Intrinsic OXPHOS limitations underlie cellular bioenergetics in leukemia

Typified by oxidative phosphorylation (OXPHOS), mitochondria catalyze a wide variety of cellular processes seemingly critical for malignant growth. As such, there is considerable interest in targeting mitochondrial metabolism in cancer. However, notwithstanding the few drugs targeting mutant dehydrogenase activity, nearly all hopeful 'mito-therapeutics' cannot discriminate cancerous from non-cancerous OXPHOS and thus suffer from a limited therapeutic index. The present project was based on the premise that the development of efficacious mitochondrial-targeted anti-cancer compounds requires answering two fundamental questions: 1) is mitochondrial bioenergetics in fact different between cancer and non-cancer cells? and 2) If so, what are the underlying mechanisms? Such information is particularly critical for the subset of human cancers, including acute myeloid leukemia (AML), in which alterations in mitochondrial metabolism are implicated in various aspects of cancer biology (e.g., clonal expansion and chemoresistance). Herein, we leveraged an in-house diagnostic biochemical workflow to comprehensively evaluate mitochondrial bioenergetic efficiency and capacity in various hematological cell types, with a specific focus on OXPHOS dynamics in AML. Consistent with prior reports, clonal cell expansion, characteristic of leukemia, was universally associated with a hyper-metabolic phenotype which included increases in basal and maximal glycolytic and respiratory flux. However, despite having nearly 2-fold more mitochondria per cell, clonally expanding hematopoietic stem cells, leukemic blasts, as well as chemoresistant AML were all consistently hallmarked by intrinsic limitations in oxidative ATP synthesis (i.e., OXPHOS).

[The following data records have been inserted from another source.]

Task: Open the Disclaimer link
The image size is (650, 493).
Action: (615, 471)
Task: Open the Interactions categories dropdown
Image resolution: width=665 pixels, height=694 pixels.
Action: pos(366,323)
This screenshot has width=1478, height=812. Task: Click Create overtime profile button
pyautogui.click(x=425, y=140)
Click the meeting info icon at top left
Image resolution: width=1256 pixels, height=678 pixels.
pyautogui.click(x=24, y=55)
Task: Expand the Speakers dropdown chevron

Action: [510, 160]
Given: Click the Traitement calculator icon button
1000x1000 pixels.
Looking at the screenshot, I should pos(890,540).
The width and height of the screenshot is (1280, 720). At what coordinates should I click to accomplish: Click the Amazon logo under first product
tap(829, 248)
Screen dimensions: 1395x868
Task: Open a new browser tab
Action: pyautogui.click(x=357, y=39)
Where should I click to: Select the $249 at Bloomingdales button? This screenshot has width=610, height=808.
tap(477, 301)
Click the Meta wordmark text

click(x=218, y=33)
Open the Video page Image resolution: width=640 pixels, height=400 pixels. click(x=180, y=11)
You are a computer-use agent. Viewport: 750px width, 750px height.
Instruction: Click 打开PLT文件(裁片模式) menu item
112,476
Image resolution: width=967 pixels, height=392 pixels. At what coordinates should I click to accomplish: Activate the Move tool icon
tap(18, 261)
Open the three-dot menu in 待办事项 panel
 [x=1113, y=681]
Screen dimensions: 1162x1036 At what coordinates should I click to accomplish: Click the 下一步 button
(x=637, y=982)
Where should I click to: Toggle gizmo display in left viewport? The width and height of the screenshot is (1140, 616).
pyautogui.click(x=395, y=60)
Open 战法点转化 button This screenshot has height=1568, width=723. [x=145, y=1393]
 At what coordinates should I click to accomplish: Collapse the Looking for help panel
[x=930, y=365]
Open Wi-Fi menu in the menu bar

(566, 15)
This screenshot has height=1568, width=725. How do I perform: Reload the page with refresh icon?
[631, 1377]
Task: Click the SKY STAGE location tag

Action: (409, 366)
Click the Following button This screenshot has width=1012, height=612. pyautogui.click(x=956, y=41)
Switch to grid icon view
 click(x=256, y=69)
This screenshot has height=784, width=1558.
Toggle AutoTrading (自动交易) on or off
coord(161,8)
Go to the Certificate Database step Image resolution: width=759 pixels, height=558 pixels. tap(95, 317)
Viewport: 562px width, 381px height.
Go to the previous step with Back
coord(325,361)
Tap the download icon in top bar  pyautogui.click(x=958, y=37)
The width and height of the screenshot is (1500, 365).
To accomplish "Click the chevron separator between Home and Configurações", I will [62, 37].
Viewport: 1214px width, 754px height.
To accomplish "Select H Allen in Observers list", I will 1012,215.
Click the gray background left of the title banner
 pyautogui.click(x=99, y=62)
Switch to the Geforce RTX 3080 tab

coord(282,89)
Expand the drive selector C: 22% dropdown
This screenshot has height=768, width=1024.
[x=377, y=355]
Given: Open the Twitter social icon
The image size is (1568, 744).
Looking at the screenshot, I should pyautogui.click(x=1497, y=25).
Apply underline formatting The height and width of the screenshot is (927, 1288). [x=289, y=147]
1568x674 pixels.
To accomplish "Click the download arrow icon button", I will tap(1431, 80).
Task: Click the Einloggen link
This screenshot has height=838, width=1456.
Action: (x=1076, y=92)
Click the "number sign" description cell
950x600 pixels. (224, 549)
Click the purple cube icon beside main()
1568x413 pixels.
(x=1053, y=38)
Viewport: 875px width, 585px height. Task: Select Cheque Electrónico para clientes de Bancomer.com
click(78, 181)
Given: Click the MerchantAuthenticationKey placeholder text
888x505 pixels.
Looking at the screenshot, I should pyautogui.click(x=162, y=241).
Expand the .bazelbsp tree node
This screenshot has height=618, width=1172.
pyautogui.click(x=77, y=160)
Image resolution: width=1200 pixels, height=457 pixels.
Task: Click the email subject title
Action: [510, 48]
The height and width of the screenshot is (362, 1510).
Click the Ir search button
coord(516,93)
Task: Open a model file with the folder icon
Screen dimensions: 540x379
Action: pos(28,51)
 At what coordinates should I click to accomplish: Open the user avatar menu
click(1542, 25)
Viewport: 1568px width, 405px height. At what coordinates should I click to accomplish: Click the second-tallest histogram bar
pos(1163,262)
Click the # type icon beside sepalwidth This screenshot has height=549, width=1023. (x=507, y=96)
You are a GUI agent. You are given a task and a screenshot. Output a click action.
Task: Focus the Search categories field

Remarkably, by performing experiments across a physiological span of ATP free energy (i.e, ΔGATP), we provide direct evidence that, rather than contributing to cellular ΔGATP, leukemic mitochondria are particularly poised to consume ATP. Relevant to AML biology, acute restoration of OXPHOS kinetics proved highly cytotoxic to leukemic blasts, suggesting that active OXPHOS repression supports aggressive disease dissemination in AML. Taken together, these findings argue against ATP being the primary output of mitochondria in leukemia and provide proof-of-principle that restoring, rather than disrupting, OXPHOS and/or cellular ΔGATP in cancer may represent an untapped therapeutic avenue for combatting hematological malignancy and chemoresistance.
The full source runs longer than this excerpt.